Task objective: Omit the pictures and return exactly the stretch of the material below from the line with "How do I perform: Click" through the line with "Task: Click the Заявка на кредит button".

Stored data:
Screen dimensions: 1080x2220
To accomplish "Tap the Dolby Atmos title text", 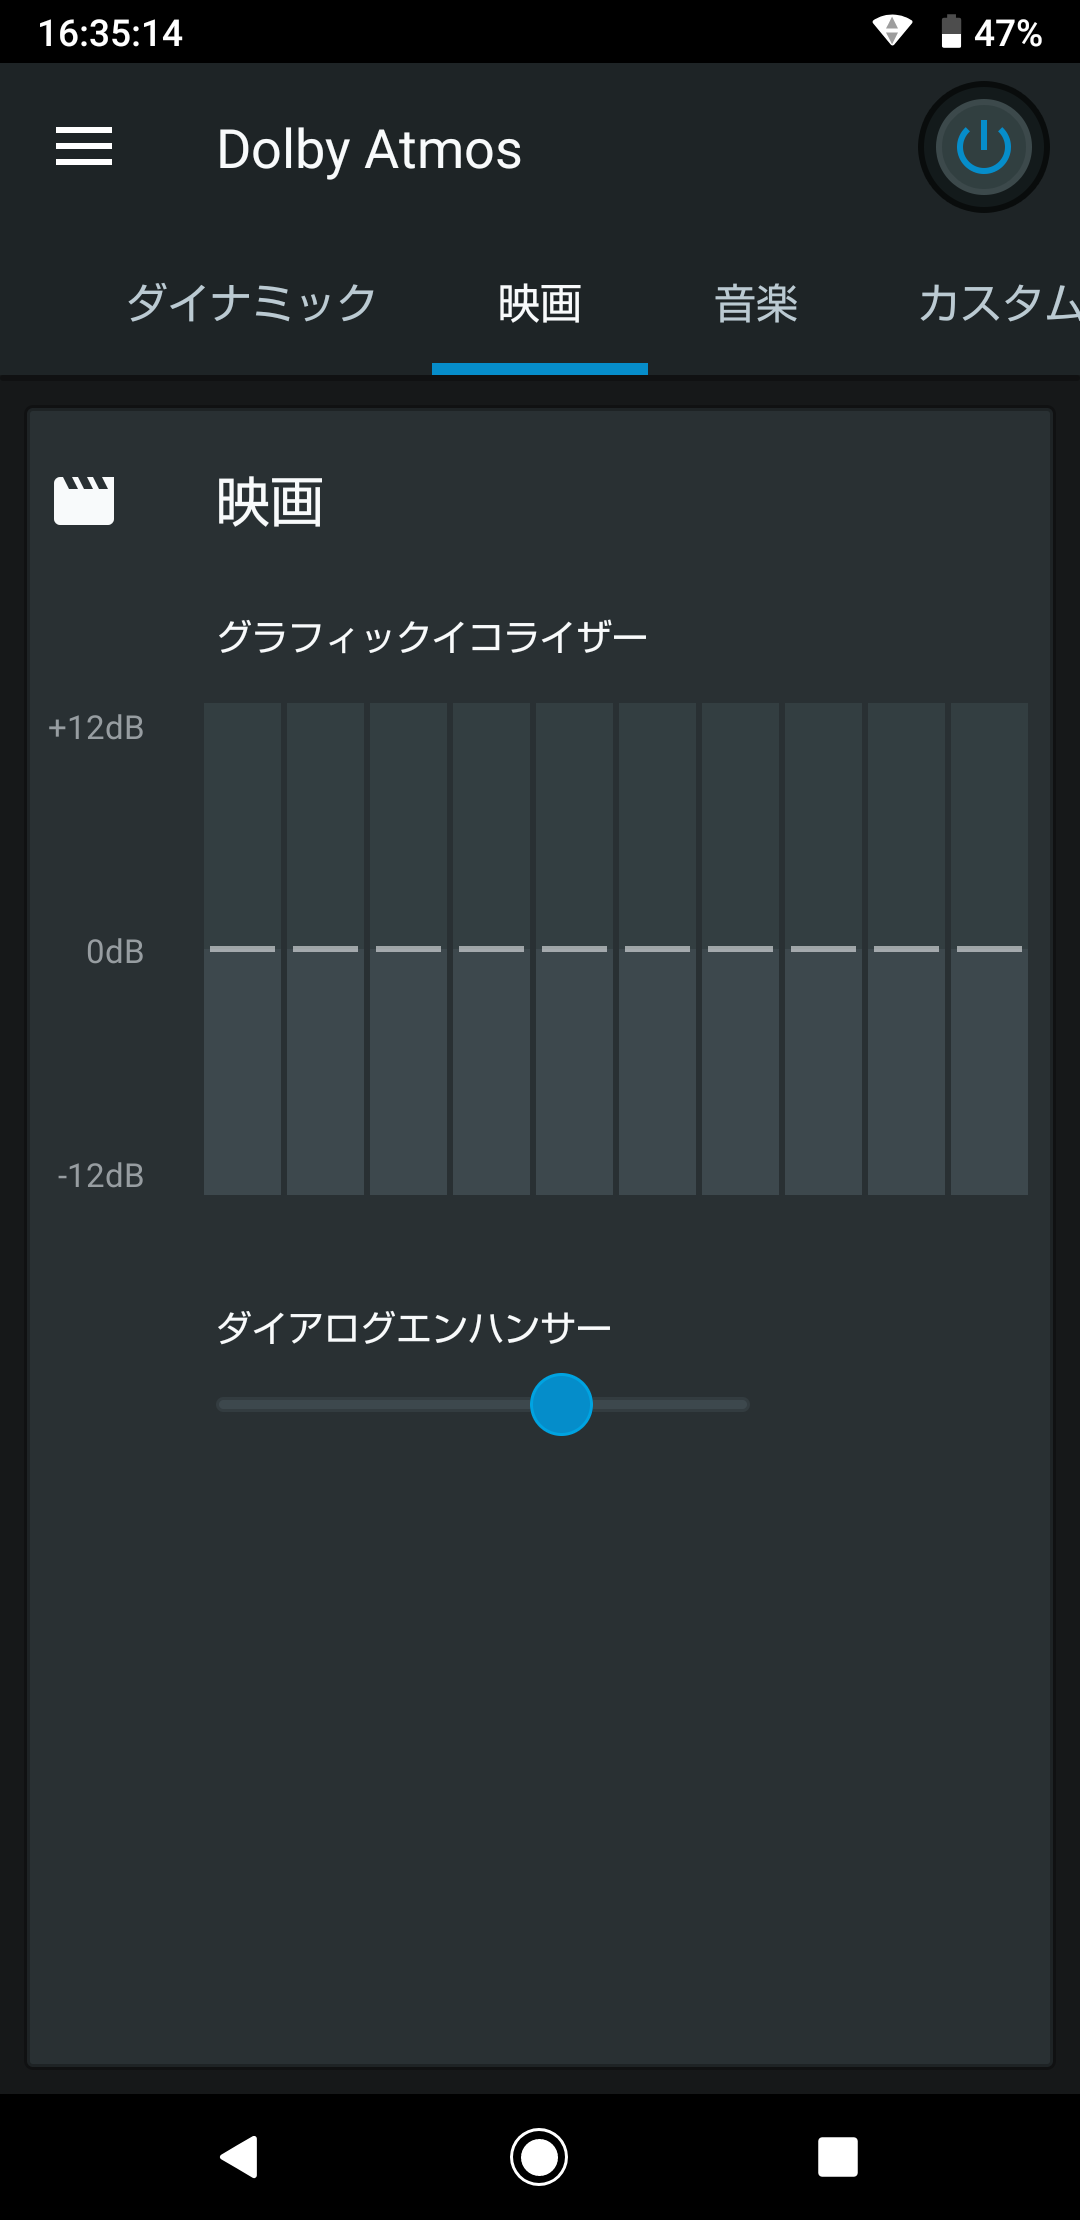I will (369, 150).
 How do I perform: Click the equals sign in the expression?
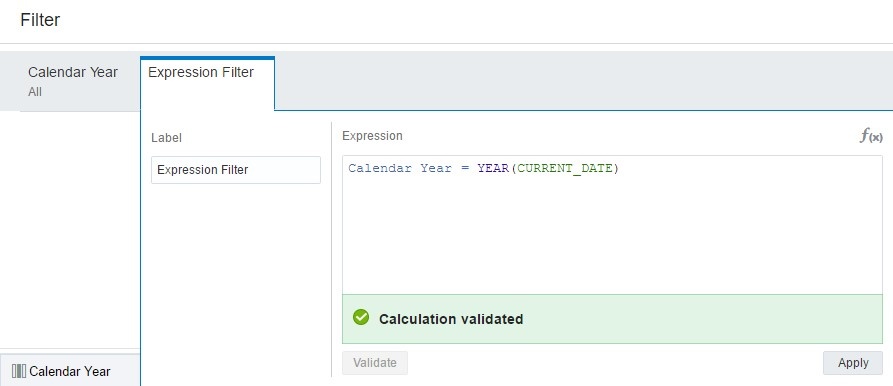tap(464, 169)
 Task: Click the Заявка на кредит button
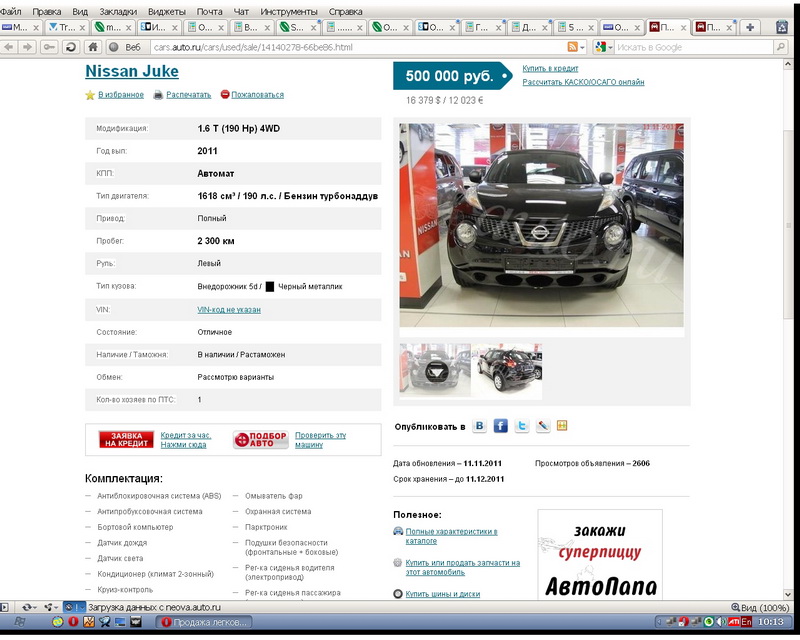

==

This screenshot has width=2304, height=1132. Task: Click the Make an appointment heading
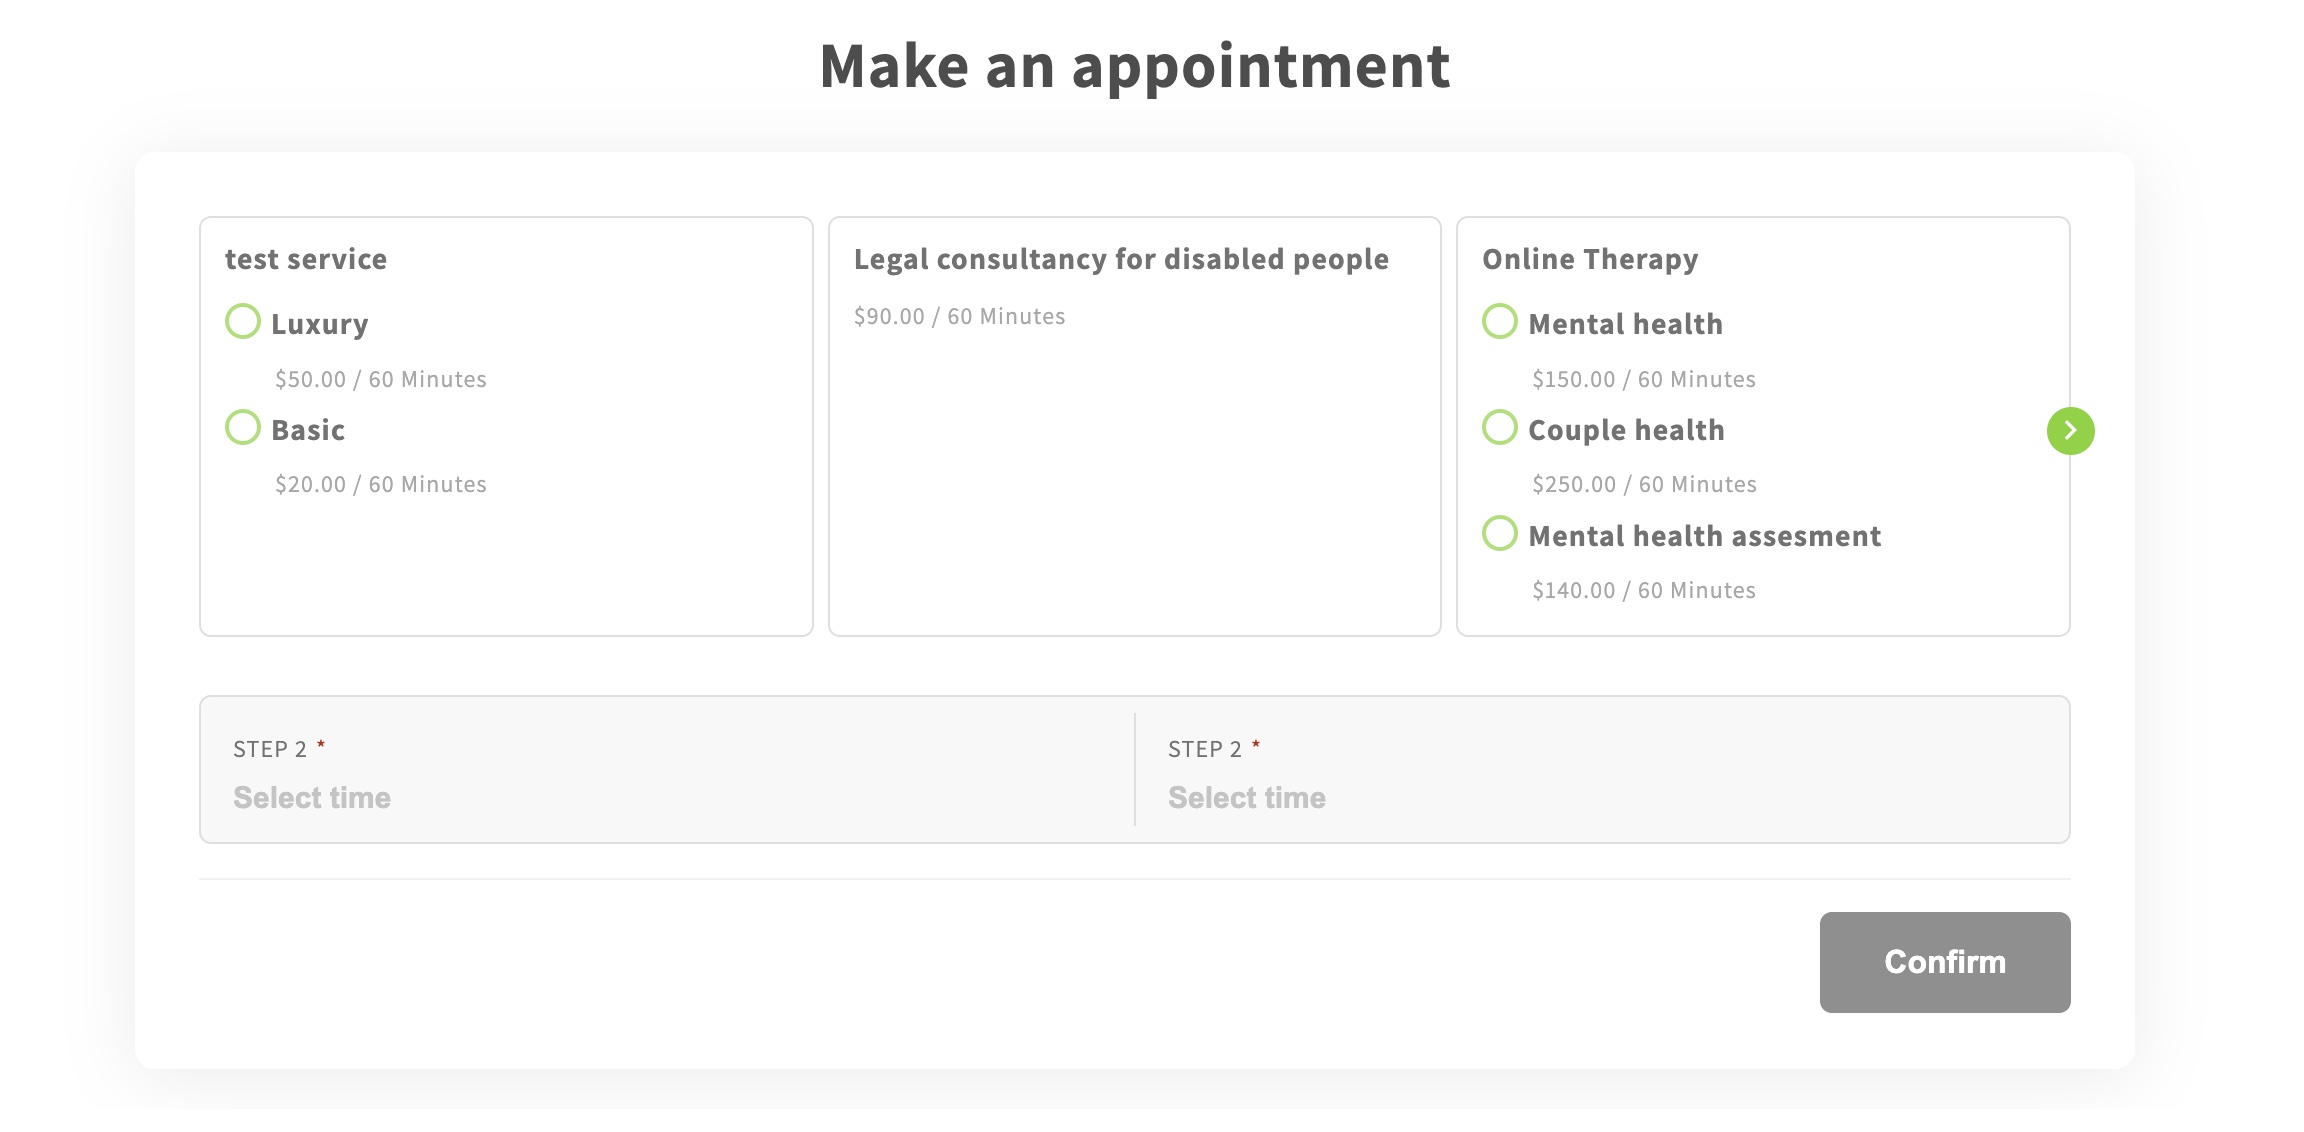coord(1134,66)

Solution to this task:
 How do I perform: Click the equals sign in the expression?
tap(464, 169)
 Task: Click the Заявка на кредит button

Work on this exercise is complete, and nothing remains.